From a practical point of view, these recommendations are even worse than the old CP 110 rules: not only must the reinforcement design be completed before the span/depth ratio can be calculated but there are no tabulated values to streamline the process. However the engineer who wishes to produce an economical design has no alternative but to try to get to grips with equations 7.16a, 7.16b and 7.17.

Comparison with UK practice

Before comparing EC 2 with UK practice, it is necessary first of all to deal with an error in the current edition of BS 8110. In CP 110, the service stress associated with 460N/mm² reinforcement was fs= 0.58fy = 267N/mm²; this corresponded to a materials factor of fy = 1.15 and an average load factor of (1.4+1.6)/2 = 1.5. In the first edition of BS 8110 this was increased to fs = 0.625fy = 288N/mm² (average load factor 1.39). Then in 2002 an amendment reduced the material factor to 1.05 and fs was increased to 0.667fy = 307N/mm².

In 2005, following the increase in high tensile steel fy to 500N/mm², BS 8110 was again amended: the material factor reverted to 1.15 but unfortunately the formula for fs in Table 3.10 was left unchanged at 0.667fy increasing fs to 333N/mm². This was clearly a mistake, as it would correspond to an average load factor of only 1.3, which is less than the minimum possible for a beam or slab supporting dead load and imposed loads. Restoring the service stress to its 1985 value of 0.625fy (load factor 1.39) would reduce it to fs = 0.625 x 500 = 312N/mm² but even this is unnecessarily conservative: the realistic minimum average load factor is about 1.45, which would give fs = 0.6fy = 300N/mm². Correcting this error in the current BS 8110 would significantly reduce slab thicknesses and improve economy.








Table 2 compares the allowable span/effective depth ratios for slabs designed to BS 8110 and EC 2 based on fcu = 30N/mm² and the EC 2 standard steel stress fs = 310N/mm².

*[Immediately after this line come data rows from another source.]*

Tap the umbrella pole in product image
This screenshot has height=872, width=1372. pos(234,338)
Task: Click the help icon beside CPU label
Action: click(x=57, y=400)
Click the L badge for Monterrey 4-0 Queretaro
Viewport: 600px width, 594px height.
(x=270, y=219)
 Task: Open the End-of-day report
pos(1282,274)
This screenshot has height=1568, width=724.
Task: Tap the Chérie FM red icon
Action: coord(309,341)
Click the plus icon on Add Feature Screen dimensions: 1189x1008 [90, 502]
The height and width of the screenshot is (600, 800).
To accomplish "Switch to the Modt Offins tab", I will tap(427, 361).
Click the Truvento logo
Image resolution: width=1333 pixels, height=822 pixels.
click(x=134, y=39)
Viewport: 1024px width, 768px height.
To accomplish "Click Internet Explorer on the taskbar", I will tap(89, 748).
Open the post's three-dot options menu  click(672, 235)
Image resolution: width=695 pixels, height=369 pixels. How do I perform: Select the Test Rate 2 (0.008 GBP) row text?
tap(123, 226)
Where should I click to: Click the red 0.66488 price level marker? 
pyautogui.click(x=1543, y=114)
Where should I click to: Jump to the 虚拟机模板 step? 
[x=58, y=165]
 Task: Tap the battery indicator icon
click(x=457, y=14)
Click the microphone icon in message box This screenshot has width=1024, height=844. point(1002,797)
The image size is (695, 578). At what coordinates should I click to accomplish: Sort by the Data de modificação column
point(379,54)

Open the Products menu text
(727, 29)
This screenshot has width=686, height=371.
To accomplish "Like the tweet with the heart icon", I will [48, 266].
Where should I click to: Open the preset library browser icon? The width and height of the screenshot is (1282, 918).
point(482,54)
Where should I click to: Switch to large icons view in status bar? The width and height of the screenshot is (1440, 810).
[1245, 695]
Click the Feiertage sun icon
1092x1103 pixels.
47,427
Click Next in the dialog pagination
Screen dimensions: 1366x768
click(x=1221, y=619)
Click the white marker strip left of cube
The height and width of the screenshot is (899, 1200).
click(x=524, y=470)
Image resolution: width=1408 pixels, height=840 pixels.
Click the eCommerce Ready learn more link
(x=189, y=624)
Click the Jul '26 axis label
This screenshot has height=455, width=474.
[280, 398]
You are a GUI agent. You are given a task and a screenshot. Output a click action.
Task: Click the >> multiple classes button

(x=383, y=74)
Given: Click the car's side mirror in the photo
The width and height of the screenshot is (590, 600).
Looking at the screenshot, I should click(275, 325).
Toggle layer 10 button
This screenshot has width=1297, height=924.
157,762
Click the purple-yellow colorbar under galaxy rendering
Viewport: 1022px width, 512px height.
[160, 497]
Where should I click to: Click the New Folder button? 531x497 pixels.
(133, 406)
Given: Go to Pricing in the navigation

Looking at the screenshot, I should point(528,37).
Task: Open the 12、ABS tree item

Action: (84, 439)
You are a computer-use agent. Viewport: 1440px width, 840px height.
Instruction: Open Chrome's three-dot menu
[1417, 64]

As can be seen, EC 2 Table 7.4N is very conservative in most cases. For slabs supporting very heavy loading, EC 2 Eq. 7.16 and BS 811 0 give very similar results but for light and medium loadings, EC 2 Eq. 7.16 allows substantially thinner slabs than BS 8110.

Effect of concrete strength

In EC 2 Eq. 7.16, increasing the concrete strength increases the allowable span/effective depth ratio. Table 3 shows the results for fcu = 30N/mm² and 50N/mm² (fs = 310N/mm²).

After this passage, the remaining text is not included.